Microsoft has been whispering for months now about a new Operating System Platform called Microsoft Midori, the code name for a managed code Operating System, which will “supposedly” supersede any Windows product released. Though it is not available in any kind of preview form, it is in the “incubation” phase. Microsoft Midori will be the commercial successor to the Singularity Operating System, which is used only at the Microsoft offices.

Microsoft Midori is rumored to be a replacement Operating System for Microsoft Windows and is meant to be unbound to the physical hardware parts of your computer. It will be a more virtually-oriented Operating System and will assume that its users are online at all times. The whispers also say that it will be easily moved between different computers and environments without reinstallation.

Here is what one employee of Microsoft told SD Times;

Says SD Times:

‘Midori’s design treats concurrency as a core principle, beyond what even the Microsoft Robotics Group is trying to accomplish’, said Tandy Trower, general manager of the Microsoft Robotics Group.

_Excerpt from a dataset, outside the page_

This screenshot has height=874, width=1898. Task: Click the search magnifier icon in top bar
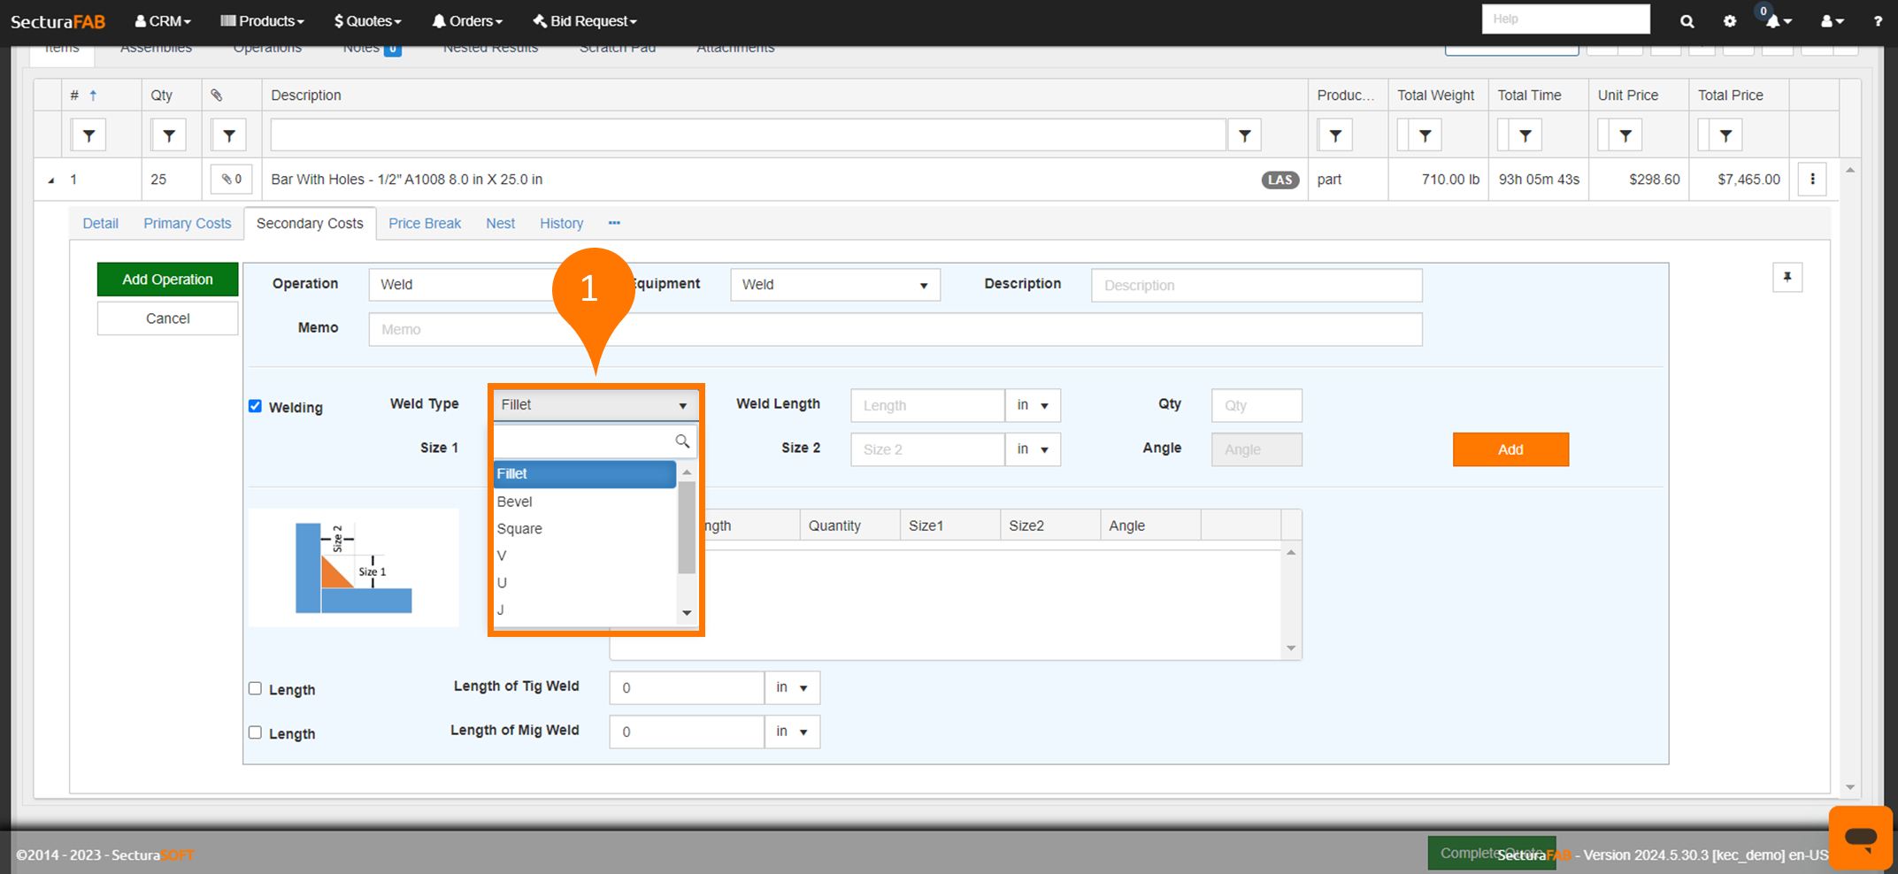click(x=1687, y=21)
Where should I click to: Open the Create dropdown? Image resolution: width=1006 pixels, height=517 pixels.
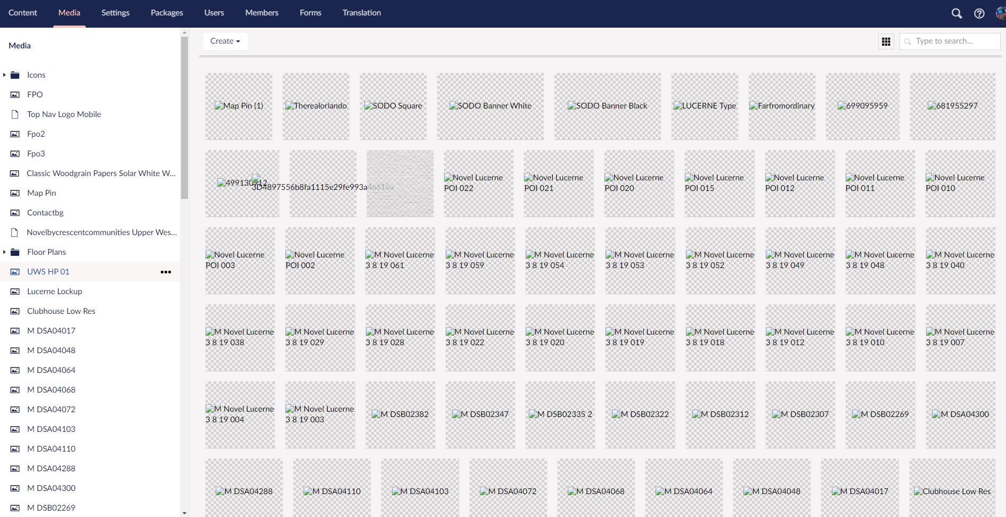click(225, 41)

The Midori documents foresee applications running across a multitude of topologies, ranging from client-server and multi-tier deployments to peer-to-peer at the edge, and in the cloud data centers. Those topologies form a heterogeneous mesh where capabilities can exist at separate places.

In order to efficiently distribute applications across nodes, Midori will introduce a higher-level application model that abstracts the details of physical machines and processors. The model will be consistent for both the distributed and local concurrency layers, and it is internally known as Asynchronous Promise Architecture.

The project is being researched at the Redmond facility with Eric Rudder, the onetime heir-apparent to Bill Gates, heading the effort.

Though Microsoft Midori may never make it out of the research wing, with little being said about it since July of this year, it will be interesting to consider the availability of something more user-oriented from Microsoft.